Stored items:
Start of Block
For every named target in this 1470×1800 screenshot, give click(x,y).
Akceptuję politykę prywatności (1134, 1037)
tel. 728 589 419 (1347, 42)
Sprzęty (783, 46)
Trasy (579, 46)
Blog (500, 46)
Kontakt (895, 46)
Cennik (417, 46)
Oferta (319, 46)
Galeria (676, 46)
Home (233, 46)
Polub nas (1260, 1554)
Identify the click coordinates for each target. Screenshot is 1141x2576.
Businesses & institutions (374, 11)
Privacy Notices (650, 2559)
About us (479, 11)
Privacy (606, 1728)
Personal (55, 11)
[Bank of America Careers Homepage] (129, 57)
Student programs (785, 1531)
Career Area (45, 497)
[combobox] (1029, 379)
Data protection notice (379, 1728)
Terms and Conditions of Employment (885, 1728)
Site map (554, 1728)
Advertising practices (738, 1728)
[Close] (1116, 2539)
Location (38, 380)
End of Block
§ YOUR ASSIGNMENT
Take the entries above and write them out again unchanged.

§ SOLUTION TO THE PROBLEM
For every named target in this 1470×1800 screenshot, give click(x,y).
Akceptuję politykę prywatności (1134, 1037)
tel. 728 589 419 (1347, 42)
Sprzęty (783, 46)
Trasy (579, 46)
Blog (500, 46)
Kontakt (895, 46)
Cennik (417, 46)
Oferta (319, 46)
Galeria (676, 46)
Home (233, 46)
Polub nas (1260, 1554)
Identify the click coordinates for each target. Screenshot is 1141x2576.
Businesses & institutions (374, 11)
Privacy Notices (650, 2559)
About us (479, 11)
Privacy (606, 1728)
Personal (55, 11)
[Bank of America Careers Homepage] (129, 57)
Student programs (785, 1531)
Career Area (45, 497)
[combobox] (1029, 379)
Data protection notice (379, 1728)
Terms and Conditions of Employment (885, 1728)
Site map (554, 1728)
Advertising practices (738, 1728)
[Close] (1116, 2539)
Location (38, 380)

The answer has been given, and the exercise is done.